たとえば、兵庫県の竹内県議会議員が自死されたというが、その原因は、SNSで、大量の根拠なき誹謗中傷が流され、そして実際にそうした誹謗中傷を流した面々が実際に竹内県議の自宅付近をうろつき、また竹内県議宅に注文者がわからない物品が配達されるようになったからだといわれている。自己抑制すべきネガティヴな感情がSNSの仮想空間に渦となって出現し、現実世界に流れ出る、それが人を激しく攻撃する。
わたしはTwitterは見ないし、自分ではやらない。何らかの意見を表明する場合には、きちんとした根拠を提示し、みずからの思考過程を示すことが必要だと考え、短い文ではそれは不可能だと認識するからこうしたブログに書いている。
本来自己抑制すべきネガティヴな感情、それは現実世界では表出されることもなく消えていくようなものであったが、それがSNSを通してネットの世界、それは公共の空間でもあるが、そこに流れ出る中で渦となり現実世界を動かすまでになっている。その世界は、匿名でも可能なので、そこで使用されることばは、ネガティヴな感情を表すことから、現実世界ではほとんど使用されない悪意にみちたものとなる。

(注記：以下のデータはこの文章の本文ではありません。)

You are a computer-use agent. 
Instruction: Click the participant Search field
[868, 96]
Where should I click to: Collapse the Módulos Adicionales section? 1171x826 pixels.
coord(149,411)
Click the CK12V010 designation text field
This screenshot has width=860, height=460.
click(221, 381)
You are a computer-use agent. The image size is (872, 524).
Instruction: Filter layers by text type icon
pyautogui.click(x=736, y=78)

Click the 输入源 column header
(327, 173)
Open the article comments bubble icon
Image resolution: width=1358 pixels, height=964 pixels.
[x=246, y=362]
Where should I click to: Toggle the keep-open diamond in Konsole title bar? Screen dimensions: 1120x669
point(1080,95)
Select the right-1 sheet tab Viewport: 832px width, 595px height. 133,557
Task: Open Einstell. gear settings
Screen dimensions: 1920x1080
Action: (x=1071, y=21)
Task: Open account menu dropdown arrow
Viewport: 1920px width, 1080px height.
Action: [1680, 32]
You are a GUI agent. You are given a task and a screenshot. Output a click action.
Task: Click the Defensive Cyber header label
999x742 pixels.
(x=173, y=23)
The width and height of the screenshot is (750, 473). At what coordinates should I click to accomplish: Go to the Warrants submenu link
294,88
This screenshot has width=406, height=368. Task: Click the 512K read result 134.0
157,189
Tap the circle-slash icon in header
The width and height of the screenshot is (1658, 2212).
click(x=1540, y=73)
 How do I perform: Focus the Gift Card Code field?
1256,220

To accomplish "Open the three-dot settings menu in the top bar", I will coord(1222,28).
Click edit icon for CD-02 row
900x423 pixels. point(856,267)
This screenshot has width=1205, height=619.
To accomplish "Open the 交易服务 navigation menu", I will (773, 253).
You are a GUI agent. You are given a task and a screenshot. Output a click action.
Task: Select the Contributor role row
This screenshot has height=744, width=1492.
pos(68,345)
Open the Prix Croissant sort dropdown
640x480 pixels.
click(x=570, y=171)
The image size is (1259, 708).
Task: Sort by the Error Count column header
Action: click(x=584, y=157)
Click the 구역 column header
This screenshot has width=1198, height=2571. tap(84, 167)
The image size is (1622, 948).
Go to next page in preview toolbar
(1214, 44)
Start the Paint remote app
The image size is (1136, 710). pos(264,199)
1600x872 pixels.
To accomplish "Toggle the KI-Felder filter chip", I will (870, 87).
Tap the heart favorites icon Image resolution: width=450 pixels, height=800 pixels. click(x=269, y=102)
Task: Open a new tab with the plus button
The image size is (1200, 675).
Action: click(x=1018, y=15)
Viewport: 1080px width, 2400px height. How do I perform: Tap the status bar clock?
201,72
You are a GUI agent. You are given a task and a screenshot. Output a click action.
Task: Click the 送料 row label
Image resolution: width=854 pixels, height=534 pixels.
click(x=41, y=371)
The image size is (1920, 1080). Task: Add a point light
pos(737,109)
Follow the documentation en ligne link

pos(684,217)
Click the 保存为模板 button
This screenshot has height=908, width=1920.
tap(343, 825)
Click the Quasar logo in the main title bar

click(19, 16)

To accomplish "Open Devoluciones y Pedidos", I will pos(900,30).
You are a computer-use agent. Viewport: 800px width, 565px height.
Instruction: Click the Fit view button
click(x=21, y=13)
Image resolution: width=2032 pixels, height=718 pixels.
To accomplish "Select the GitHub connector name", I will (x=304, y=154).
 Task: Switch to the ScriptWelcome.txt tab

わたしがはじめてブログをはじめたのは、biglobeであった。すでにそこでもブログサービスを停止しているが、わたしの意見、それは政治権力への批判であったが、それに対して凄まじい悪罵が投げつけられたことがあった。その悪罵に、わたしは当初はつきあい、丁寧に反論を加えたりした。が、途中で討論が成りたたないことがわかり無視することにしたが、その人がつかうことばがあまりに汚い、現実世界では決して使われないことばの束であったことを覚えている。
SNSは、匿名の世界でもあり、ネガティヴな感情を表出できる場として利用され、一定の力を持つに至っている。
昨日届けられた『週刊金曜日』の巻頭で、想田和宏さんが「SNSから離れる」ことを宣言している。「利己的な目的で虚偽の情報を意図的に流す人たちがいて、それを善意の人たちが拡散する」「デマゴーグはいとも簡単にタダで情報を汚染できる」「誰もが川に毒を流せる以上、情報汚染は次から次へと起きる」「SNSがなかったら」、「SNSから離れようと思う」と 書いている。
まさにSNSには、「毒」が仕込まれた世界なのである。「毒」を仕込むことができる世界なのである。それが現実世界に生きる人びとを「分断」するのである。「二つの世界」を生みだしたのは、SNSなのである。